The Slatest

Famed Cult Leader Charles Manson Has Died at 83

Manson in 2009

California Department of Corrections and Rehabilitation via Getty Images

Charles Manson, the leader of a murderous cult behind the gruesome 1969 killings of actress Sharon Tate and six others, died Sunday at age 83 of natural causes, according to a press release from the California Department of Corrections.

Manson, who has remained one of the most famous murderers of the past 50 years and a constant source of public fascination, died in the hospital in Kern County, California, after serving most of his life in prison.

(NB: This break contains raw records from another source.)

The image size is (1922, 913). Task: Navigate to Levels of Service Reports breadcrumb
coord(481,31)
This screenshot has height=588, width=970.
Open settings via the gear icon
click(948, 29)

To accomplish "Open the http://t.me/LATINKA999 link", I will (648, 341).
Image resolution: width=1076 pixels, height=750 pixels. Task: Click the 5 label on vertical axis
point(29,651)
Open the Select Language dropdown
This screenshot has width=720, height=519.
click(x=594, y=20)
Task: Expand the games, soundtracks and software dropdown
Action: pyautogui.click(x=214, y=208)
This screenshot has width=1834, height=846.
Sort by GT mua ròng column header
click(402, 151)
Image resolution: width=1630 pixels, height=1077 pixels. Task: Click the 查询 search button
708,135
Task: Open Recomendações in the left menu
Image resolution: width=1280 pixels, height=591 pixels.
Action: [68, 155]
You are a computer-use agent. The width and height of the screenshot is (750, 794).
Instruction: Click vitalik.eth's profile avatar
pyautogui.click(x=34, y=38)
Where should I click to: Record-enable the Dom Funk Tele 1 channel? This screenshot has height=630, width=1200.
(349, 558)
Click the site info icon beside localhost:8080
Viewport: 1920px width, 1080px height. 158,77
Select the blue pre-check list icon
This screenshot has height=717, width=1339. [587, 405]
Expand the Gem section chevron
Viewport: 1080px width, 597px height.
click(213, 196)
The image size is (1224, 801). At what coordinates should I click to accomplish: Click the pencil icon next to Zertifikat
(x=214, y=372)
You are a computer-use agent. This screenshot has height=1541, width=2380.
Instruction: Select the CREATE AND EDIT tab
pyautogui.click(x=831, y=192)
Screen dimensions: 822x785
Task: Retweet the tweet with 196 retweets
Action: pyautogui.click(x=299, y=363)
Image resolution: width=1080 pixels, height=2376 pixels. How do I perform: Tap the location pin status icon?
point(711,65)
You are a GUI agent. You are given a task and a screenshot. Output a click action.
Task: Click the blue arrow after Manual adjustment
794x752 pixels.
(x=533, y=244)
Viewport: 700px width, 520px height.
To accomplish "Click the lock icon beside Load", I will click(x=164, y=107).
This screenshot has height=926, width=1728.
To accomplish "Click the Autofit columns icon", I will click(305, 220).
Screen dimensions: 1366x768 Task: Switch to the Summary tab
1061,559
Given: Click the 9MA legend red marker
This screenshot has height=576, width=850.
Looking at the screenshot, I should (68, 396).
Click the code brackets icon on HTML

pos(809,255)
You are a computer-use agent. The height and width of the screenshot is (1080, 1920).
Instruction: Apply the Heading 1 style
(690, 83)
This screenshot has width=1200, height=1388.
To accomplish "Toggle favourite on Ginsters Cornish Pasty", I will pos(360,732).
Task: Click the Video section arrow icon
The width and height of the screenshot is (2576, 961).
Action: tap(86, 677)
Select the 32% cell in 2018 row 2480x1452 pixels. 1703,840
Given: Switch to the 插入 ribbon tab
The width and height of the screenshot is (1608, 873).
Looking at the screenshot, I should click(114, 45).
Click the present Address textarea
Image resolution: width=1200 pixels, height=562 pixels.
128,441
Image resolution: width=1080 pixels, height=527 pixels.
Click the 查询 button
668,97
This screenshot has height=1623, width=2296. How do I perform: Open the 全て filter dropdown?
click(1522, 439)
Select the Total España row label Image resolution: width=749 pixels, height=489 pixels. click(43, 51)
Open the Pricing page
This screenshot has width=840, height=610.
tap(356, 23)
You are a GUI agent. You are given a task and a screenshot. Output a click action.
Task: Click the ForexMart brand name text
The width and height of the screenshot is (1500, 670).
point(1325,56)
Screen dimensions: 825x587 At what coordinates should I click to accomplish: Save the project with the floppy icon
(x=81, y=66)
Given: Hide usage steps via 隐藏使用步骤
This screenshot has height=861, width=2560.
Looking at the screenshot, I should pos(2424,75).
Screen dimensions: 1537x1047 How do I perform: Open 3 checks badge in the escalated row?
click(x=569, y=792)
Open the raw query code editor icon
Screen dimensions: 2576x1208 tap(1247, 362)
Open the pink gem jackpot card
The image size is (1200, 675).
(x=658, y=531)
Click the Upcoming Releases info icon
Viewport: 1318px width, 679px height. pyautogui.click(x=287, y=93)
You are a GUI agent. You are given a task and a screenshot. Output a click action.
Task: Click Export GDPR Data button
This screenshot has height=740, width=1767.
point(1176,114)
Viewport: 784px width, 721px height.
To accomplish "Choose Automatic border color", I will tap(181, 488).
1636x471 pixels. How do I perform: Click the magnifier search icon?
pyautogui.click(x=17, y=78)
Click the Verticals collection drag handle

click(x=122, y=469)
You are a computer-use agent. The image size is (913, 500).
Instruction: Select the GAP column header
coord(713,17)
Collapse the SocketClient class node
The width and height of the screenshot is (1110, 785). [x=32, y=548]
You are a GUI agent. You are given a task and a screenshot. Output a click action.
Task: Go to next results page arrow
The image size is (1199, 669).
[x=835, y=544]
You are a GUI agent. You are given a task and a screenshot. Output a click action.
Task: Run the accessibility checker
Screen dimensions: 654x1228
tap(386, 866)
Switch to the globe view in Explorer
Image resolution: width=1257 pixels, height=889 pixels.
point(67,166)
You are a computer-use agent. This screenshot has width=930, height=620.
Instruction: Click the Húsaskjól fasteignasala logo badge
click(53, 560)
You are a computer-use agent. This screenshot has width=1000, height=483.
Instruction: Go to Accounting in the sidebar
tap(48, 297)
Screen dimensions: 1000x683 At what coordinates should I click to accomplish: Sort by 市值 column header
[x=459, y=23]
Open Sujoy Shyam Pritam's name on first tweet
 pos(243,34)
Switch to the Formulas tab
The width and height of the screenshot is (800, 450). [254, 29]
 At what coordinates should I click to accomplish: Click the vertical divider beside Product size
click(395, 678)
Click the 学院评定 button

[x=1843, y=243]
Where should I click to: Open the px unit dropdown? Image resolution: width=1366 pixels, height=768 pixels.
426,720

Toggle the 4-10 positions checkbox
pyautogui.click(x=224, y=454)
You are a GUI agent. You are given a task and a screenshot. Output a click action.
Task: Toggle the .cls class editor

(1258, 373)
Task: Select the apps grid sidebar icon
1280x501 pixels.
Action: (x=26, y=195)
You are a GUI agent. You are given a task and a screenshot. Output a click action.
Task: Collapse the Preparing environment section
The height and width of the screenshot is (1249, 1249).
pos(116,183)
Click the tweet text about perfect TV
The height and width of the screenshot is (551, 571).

Before the murders, Manson had espoused an erratic ideology that drew on anti-authoritarianism and hippie culture, racial animosity, Scientology, the biblical end times, and Hitler’s writings, and included a belief that an apocalyptic race war called Helter Skelter—named after a Beatles song—was coming. By the summer of 1969, Manson had accrued a small cult following in what became known as the Manson family, composed primarily of young women from middle-class backgrounds.

On Aug. 9, 1969, three of Manson’s followers slaughtered the pregnant actress Sharon Tate, who was then married to the director Roman Polanski, at her home, as well as an heiress to the Folgers Coffee fortune, a celebrity hairdresser, a Polish movie director, and a friend of the estate’s caretaker. The next night, his followers stabbed to death a wealthy grocer and his wife. Manson and his followers believed the murders would hasten the race war, according to prosecutors.

Manson and the involved followers were convicted on several counts of murder and sentenced to death, but before their sentences could be carried out, the California Supreme Court ruled the death penalty to be illegal. Manson remained in prison for the rest of his life, and he always maintained he hadn’t ordered the murders and felt no guilt, according to the New York Times. Three of his followers remain in prison.

According to the Associated Press, Manson has no known next of kin, and the California Department of Corrections doesn’t yet know what will happen with the body.